### Direction
Please arrange the material below, from the line containing "Pick the subheading" through the line containing "This screenshot has height=683, width=1215. click(562, 149)", as a numbered list, leaving out the blank lines.

### Task input
=====
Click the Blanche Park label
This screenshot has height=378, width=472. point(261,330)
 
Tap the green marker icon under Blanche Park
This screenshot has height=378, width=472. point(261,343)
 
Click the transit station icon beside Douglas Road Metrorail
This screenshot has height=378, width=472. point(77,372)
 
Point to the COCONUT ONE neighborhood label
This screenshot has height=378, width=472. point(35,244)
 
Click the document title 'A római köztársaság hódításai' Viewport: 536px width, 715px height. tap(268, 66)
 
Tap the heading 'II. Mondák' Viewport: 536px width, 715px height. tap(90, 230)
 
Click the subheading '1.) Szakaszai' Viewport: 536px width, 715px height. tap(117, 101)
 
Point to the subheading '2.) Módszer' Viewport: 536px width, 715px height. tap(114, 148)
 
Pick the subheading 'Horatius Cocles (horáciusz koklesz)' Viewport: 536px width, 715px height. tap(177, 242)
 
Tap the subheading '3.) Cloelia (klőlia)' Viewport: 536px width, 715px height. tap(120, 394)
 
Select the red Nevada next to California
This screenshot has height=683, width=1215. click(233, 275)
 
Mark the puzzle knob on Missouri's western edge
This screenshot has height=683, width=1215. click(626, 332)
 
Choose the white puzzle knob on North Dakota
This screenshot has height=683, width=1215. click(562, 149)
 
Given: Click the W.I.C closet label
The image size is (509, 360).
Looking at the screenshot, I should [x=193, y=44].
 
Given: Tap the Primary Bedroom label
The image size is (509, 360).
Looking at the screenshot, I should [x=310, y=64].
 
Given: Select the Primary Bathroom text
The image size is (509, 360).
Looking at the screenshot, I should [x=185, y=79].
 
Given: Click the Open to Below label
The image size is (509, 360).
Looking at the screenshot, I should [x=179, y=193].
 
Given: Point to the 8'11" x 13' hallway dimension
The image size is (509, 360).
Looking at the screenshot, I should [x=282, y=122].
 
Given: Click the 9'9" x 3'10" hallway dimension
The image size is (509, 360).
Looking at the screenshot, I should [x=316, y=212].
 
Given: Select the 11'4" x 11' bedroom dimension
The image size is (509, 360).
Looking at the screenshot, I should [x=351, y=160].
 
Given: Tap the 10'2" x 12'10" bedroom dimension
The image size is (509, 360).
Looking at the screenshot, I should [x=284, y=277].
=====
### Written solution
1. Pick the subheading 'Horatius Cocles (horáciusz koklesz)' Viewport: 536px width, 715px height. tap(177, 242)
2. Tap the subheading '3.) Cloelia (klőlia)' Viewport: 536px width, 715px height. tap(120, 394)
3. Select the red Nevada next to California
4. This screenshot has height=683, width=1215. click(233, 275)
5. Mark the puzzle knob on Missouri's western edge
6. This screenshot has height=683, width=1215. click(626, 332)
7. Choose the white puzzle knob on North Dakota
8. This screenshot has height=683, width=1215. click(562, 149)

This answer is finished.